About the Methylotrophic Microbial Observatory:

        The Microbial Observatory in Lake Washington has been initially funded in 2002, and subsequently renewed in 2006. The goals of the original project have been uncovering the diversity of C1-metabolizing populations in Lake Washington sediment, as a model for global estimates for C1 utilizers in the environment, and obtaining insights into the evolution of metabolic pathways enabling methylotrophy, with a focus on the pathway for formaldehyde oxidation linked to tetrahydromethanopterin (H4MPT). As part of this project, significant progress has been achieved in understanding the diversity, the distribution, the evolution and environmental significance of the H4MPT-linked pathway in bacteria. Comparative genomics have been employed to build and expand the databases of relevant genes, and novel tools for environmental detection of the pathway have been developed. These have been employed to describe the diversity of C1-metabolizing populations in Lake Washington and in other environments. Phylogenetic analyses of the newly acquired gene and protein sequences revealed a broad distribution of the genes for H4MPT-linked C1 transfer reactions within Proteobacteria, Planctomycetes and other, yet unidentified major phyla. A variety of C1-utilizing bacteria have been isolated from Lake Washington in pure cultures, and a number of novel species have been formally described. Community members actively metabolizing C1 compounds in situ have been detected using rRNA or functional gene mRNA and also using the stable isotope probing approach (SIP). From these analyses, extensive knowledge on the presence, diversity and divergence of C1-utilizing populations in Lake Washington and other environments has emerged, pointing toward the existence of multi-tired microbial food webs involved in environmental C1 cycling.

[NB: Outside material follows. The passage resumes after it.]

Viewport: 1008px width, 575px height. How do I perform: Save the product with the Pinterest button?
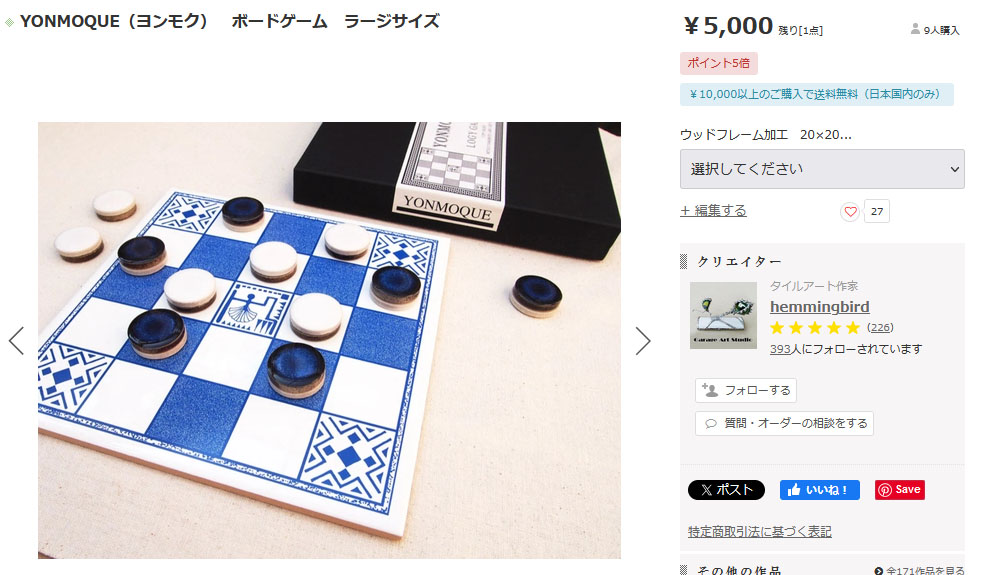pyautogui.click(x=899, y=489)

      The major goals of the current Microbial Observatory project are the three interconnected components of a systems approach towards the knowledge on the microbial populations involved in degradation of C1 compounds in Lake Washington, as a model for understanding other functional communities. These include functional (meta)genomics, functional (meta)transcriptomics and functional proteomics. All these approaches focus on a fraction of the total population in Lake Washington sediment or on individual microbes involved in C1 metabolism.

      More recently, a new project has been funded by the NSF, as an offspring of the MO project (Link). The focus of this project is on understanding the specific methylotrophy pathways used by Methylotenera species first isolated from Lake Washington sediment and demonstrated to be some of the major participants in local cycling of single carbon compounds. Of special interest is the potential metabolic linkage between denitrification and methanol oxidation.

      The project provides a high value outreach to the Pacific Northwest community. High school and undergraduate students are involved in research activities and are educated in microbial diversity, genomics and environmental science.